For a city instilled with restraint and discretion, the current emotional eruption is unprecedented.
“It’s an unbelievable buzz everywhere, there are… blue items just everywhere,” said Anna Hulewicz-Brown, adding that the city is almost unrecognizable from the one where she had spent her whole life.
– On the global map –
The temperature will ramp up a notch on Friday when the city’s landmarks, houses and shops will be illuminated and draped in blue until the end of the season.
Fans nervous about Sunday’s big match will be able to calm their nerves in the city’s pubs with a “Vardy bomb”, a cocktail invented in honor of star striker Jamie Vardy.
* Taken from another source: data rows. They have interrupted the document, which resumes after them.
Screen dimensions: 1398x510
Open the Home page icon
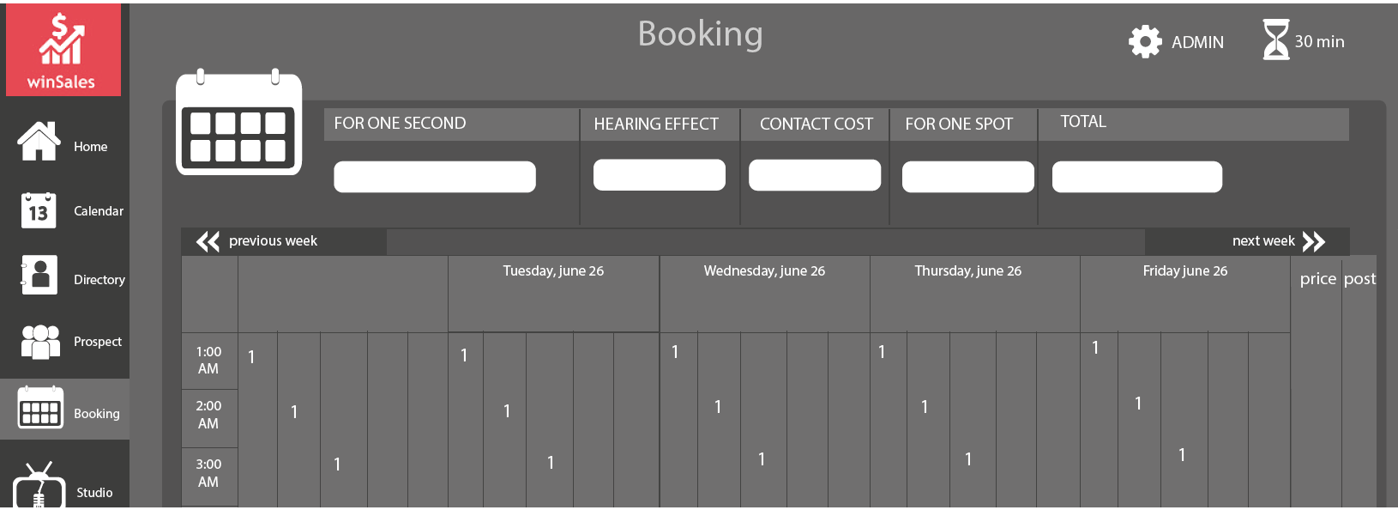pyautogui.click(x=39, y=142)
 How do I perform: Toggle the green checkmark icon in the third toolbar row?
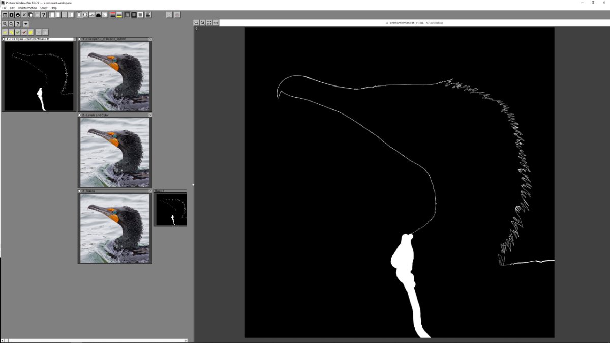coord(17,32)
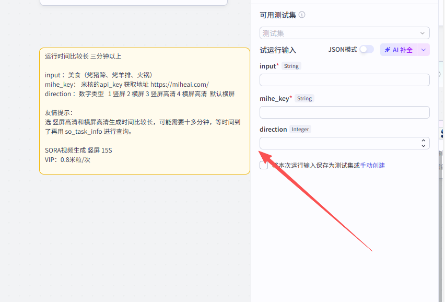The height and width of the screenshot is (302, 445).
Task: Increase direction with the up stepper arrow
Action: (423, 141)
Others are seeking divine intervention, with a city-centre street preacher now using football to begin his sermon while singing the praises of “Saint Vardy”.
Even fans of the town’s successful rugby club Leicester Tigers are on board, having Vardy’s name emblazoned on the back of their shirts.
“Every time I go out in the street, everybody wants to talk about football,” said mayor Peter Soulsby, who has been swamped with international media requests to explain the miracle.
“It’s a wonderful thing for the city, with Richard III being reinterred last year and Leicester winning the Premier League. We couldn’t hope for anything better,” added die-hard fan Sandra Baum.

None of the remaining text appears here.